BACKGROUND: Nontuberculous mycobacteria are mycobacteria, other than those in the Mycobacterium tuberculosis complex, and are commonly found in the environment. Nontuberculous mycobacteria species (most commonly Mycobacterium avium complex and Mycobacterium abscessus) are isolated from the respiratory tract of approximately 5% to 20% of individuals with cystic fibrosis; they can cause lung disease in people with cystic fibrosis leading to more a rapid decline in lung function and even death in certain circumstances. Although there are guidelines for the antimicrobial treatment of nontuberculous mycobacteria lung disease, these recommendations are not specific for people with cystic fibrosis and it is not clear which antibiotic regimen may be the most effective in the treatment of these patients.
OBJECTIVES: The objective of our review was to compare antibiotic treatment to no antibiotic treatment, or to compare different combinations of antibiotic treatment, for nontuberculous mycobacteria lung infections in people with cystic fibrosis. The primary objective was to assess the effect of treatment on lung function and pulmonary exacerbations and to quantify adverse events. The secondary objectives were to assess treatment effects on the amount of bacteria in the sputum, quality of life, mortality, nutritional parameters, hospitalizations and use of oral antibiotics. SEARCH
METHODS: We searched the Cochrane Cystic Fibrosis Trials Register, compiled from electronic database searches and hand searching of journals and conference abstract books. Date of last search: 13 November 2014.We also searched a register of ongoing trials and the reference lists of relevant articles and reviews. Date of last search: 24 September 2014. SELECTION CRITERIA: Any randomized controlled trials comparing nontuberculous mycobacteria antibiotics to no antibiotic treatment, as well as one nontuberculous mycobacteria antibiotic regimen compared to another nontuberculous mycobacteria antibiotic regimen, in individuals with cystic fibrosis.

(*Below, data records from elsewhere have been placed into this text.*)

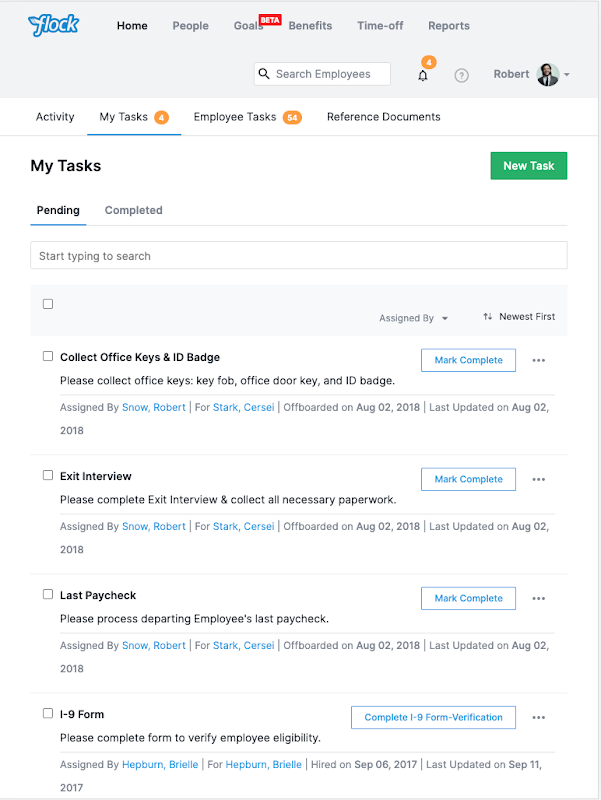Open more options for Collect Office Keys task

539,361
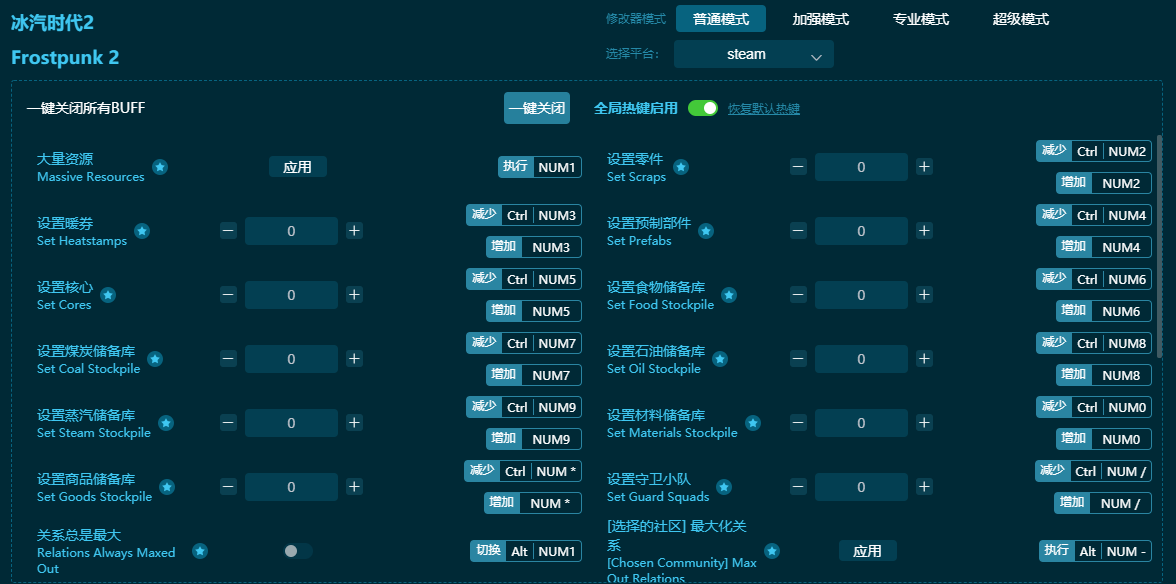The image size is (1176, 584).
Task: Decrease Set Coal Stockpile using the minus stepper
Action: coord(228,358)
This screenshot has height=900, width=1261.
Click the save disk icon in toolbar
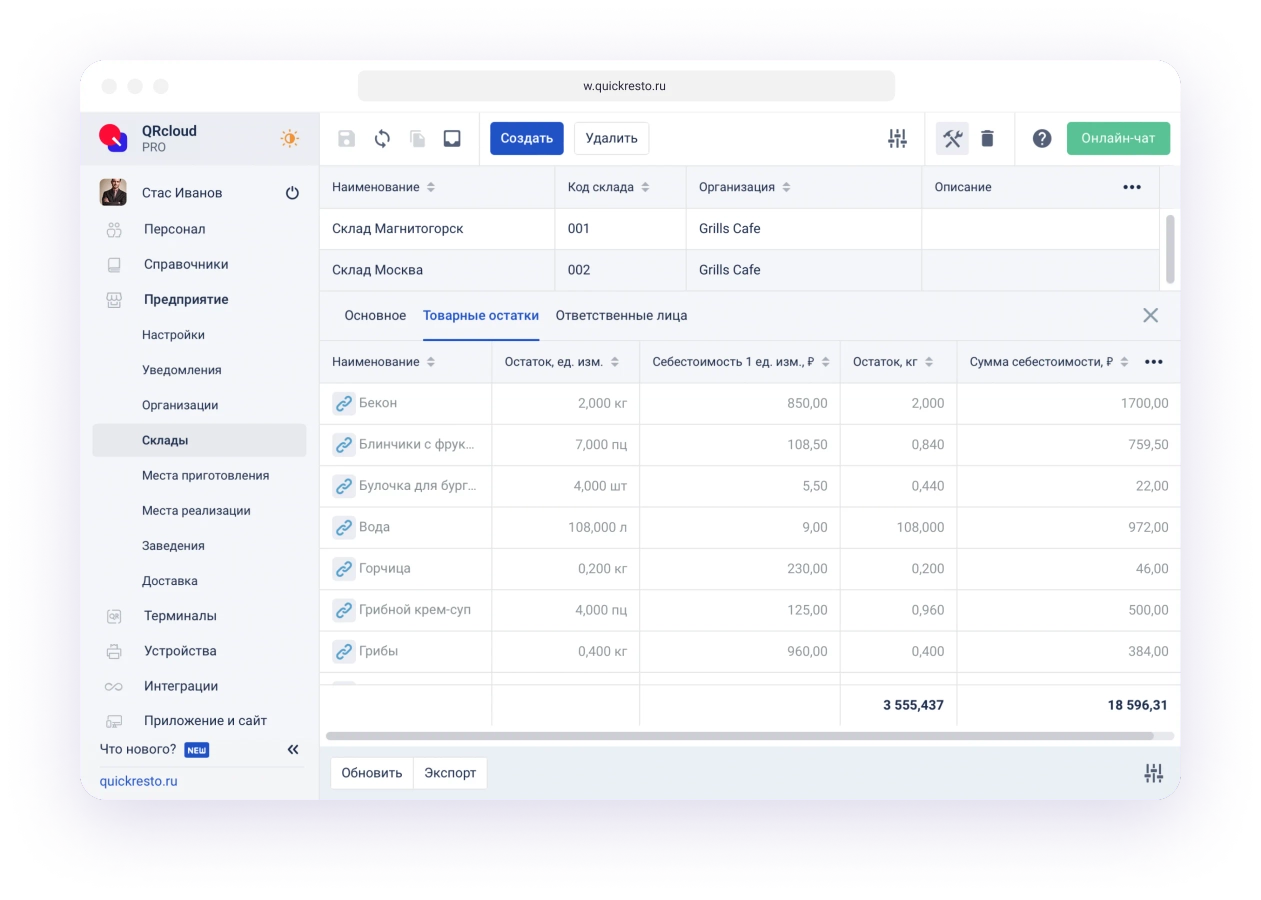pos(346,139)
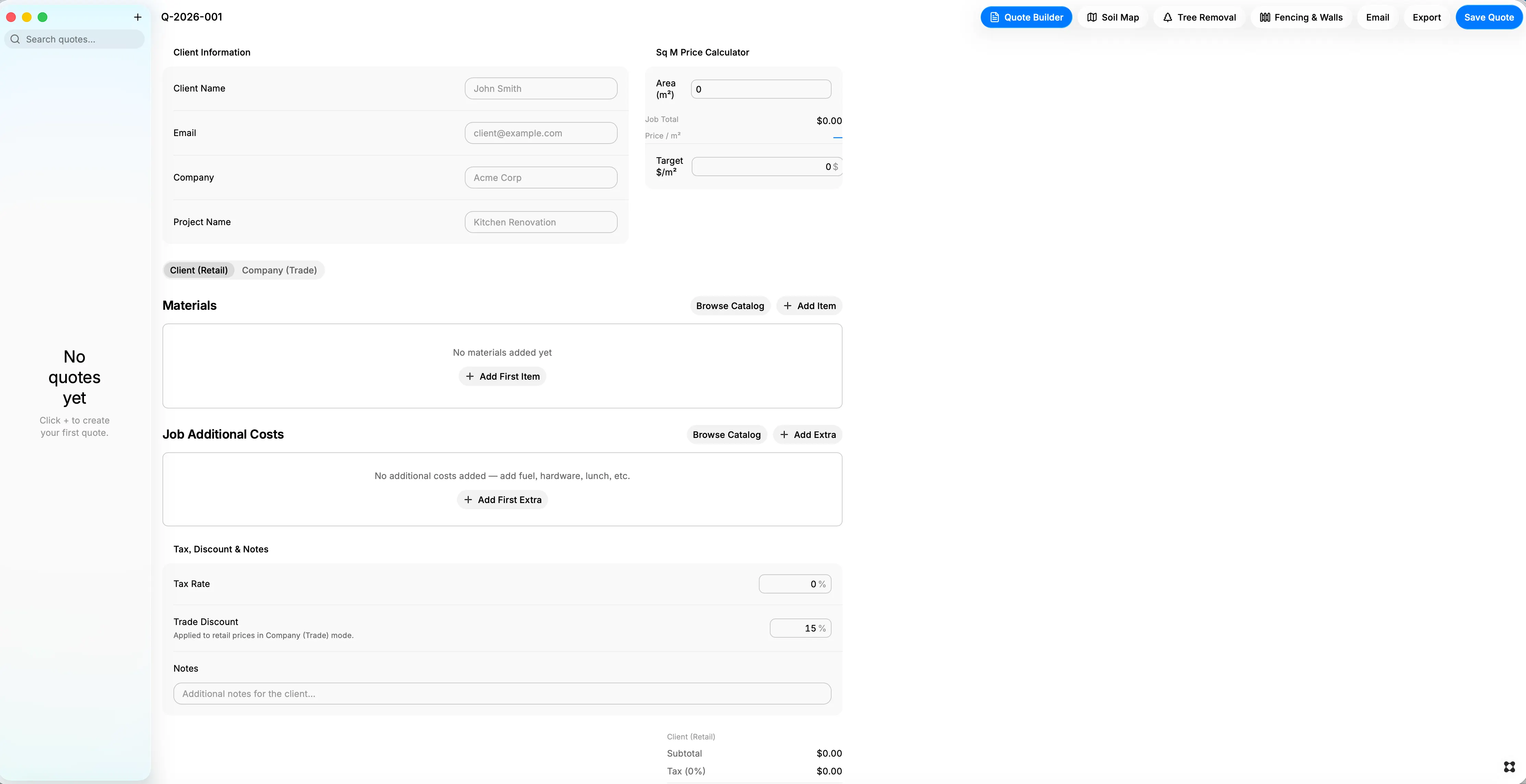The image size is (1526, 784).
Task: Click Add First Extra button
Action: [502, 500]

DATA COLLECTION AND ANALYSIS: Data were not collected because no completed trials were identified by the searches. MAIN
RESULTS: No completed trials were identified by the searches, but one ongoing trial was identified, which may be eligible for inclusion in this review when completed. AUTHORS'
CONCLUSIONS: This review did not find any evidence for the effectiveness of different antimicrobial treatment for nontuberculous mycobacteria lung disease in people with cystic fibrosis. Until such evidence becomes available, it is reasonable for clinicians to follow the American Thoracic Society guidelines for the diagnosis and treatment of nodular or bronchiectatic pulmonary disease due to Mycobacterium avium complex or Mycobacterium abscessus in patients with cystic fibrosis.